Certificate expiry in enterprise IT: Putting an end to fear
Digital certificates are the driving force behind a secure modern internet. Everything uses them, and they're so fundamental that we almost forget they're there. Our online world of encrypted communication and transactional engagement hums along 'just right' thanks to their ability to ensure the digital trust is inherent to all our interactions. Until one expires.
Certificate expiry hits the headlines more often than anyone in IT would like. In 2021 it was Azure Active Directory. In 2022 it was Spotify. In 2023 it was Starlink. And back in 2017, it was Equifax. It's the kind of tech problem we all cringe when we see it. You don't want to get too cocky because there's that fear in the back of your mind that next time it could be you.
When certificate expiry hurts, it hurts big. In cases like Equifax, the expired certificate on a network tracking device went unnoticed for 76 days and led to the catastrophic exfiltration of 150 million PII records. But in many other cases, the expiry leads to a direct outage that stops the business in its tracks until resolved.
In 2022, research from IBM and Ponemon Institute showed that while the average cost of a data breach was USD$ 9.4 M inside the US and USD$ 4.4 M globally, the average cost of certificate expiry incidents was even greater at USD$ 11M. Ultimately, a breach may or may not shut down your business. But a certificate failure brings systems to a grinding halt.
Of course, there are many reputational reasons why data breach prevention receives the most critical attention in cybersecurity management. But customers also lose faith in a business that has a significant outage of any kind. Digital trust is at the heart of loyalty, and certificates are critical in both breach protection and wider business availability. Our 2022 Digital Trust research found that half of all those surveyed would stop doing business with a company if they didn't have faith in their security practices.
So why is certificate management something so many major organisations still fail to have control over? It's the ultimate in shooting yourself in the foot when it occurs, which is why CSOs and CIOs go ballistic when it happens. No one wants to have such a visible calling card on the state of how they're managing their environment. And yet it still happens.

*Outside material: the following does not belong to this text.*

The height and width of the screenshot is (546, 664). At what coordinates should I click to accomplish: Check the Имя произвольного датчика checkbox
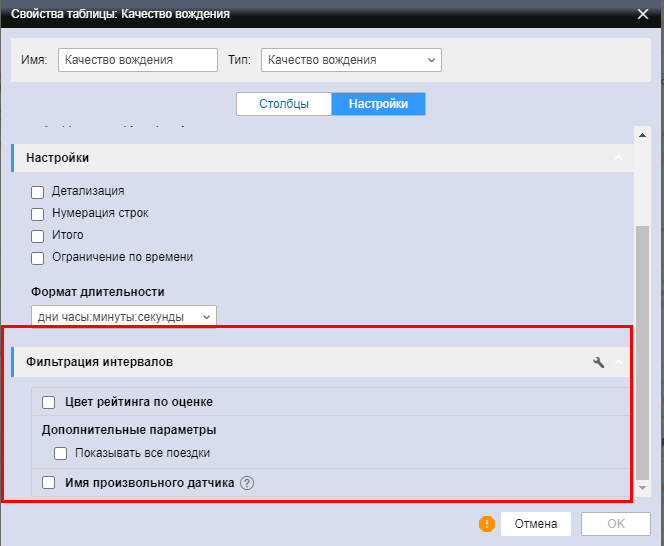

This problem is a ticking time bomb for any organisation that is not managing digital certificate lifecycles, with centralised visibility playing a key role in maintaining control. In June 2020, America's National Institute of Standards and Technology (NIST) published a framework on securing web transactions that stresses the importance of certificate lifecycle management by establishing centralised visibility. Through a robust visibility system, it becomes far easier to discover potential vulnerabilities, such as weak algorithms, as well as to identify expiring certificates and ensure compliance with regulatory guidelines and corporate policies.
No one has time to manage certificates manually. In an average big business, we know there will be tens of thousands, even as many as tens of millions, of certificates across devices, digital assets, and services. Full control over certificate lifecycles is only possible through an automated lifecycle management tool.
Tools like DigiCert's Trust Lifecycle Manager can secure the full lifecycle of trust for certificates and PKI services. This offers a centralised repository of public and private certificates for complete visibility, with notifications to pinpoint where action is needed to prevent expiration and remedy any vulnerabilities. It also removes manual action, offering an automated process on a single pane of glass that is deployable anywhere, along with one-touch provisioning and renewal.
We regularly find ourselves talking to some of the biggest organisations in the world about certificate management, and it's an area of trust that continues to slip through the cracks. But there's no reason for this to be that fear in the back of your mind anymore. It's now a great example of how simple automation and centralisation can take a massive load off the tech team and bring peace of mind to leadership – letting certificates go back to being that stealth companion that makes digital enterprise as powerful as it can be today.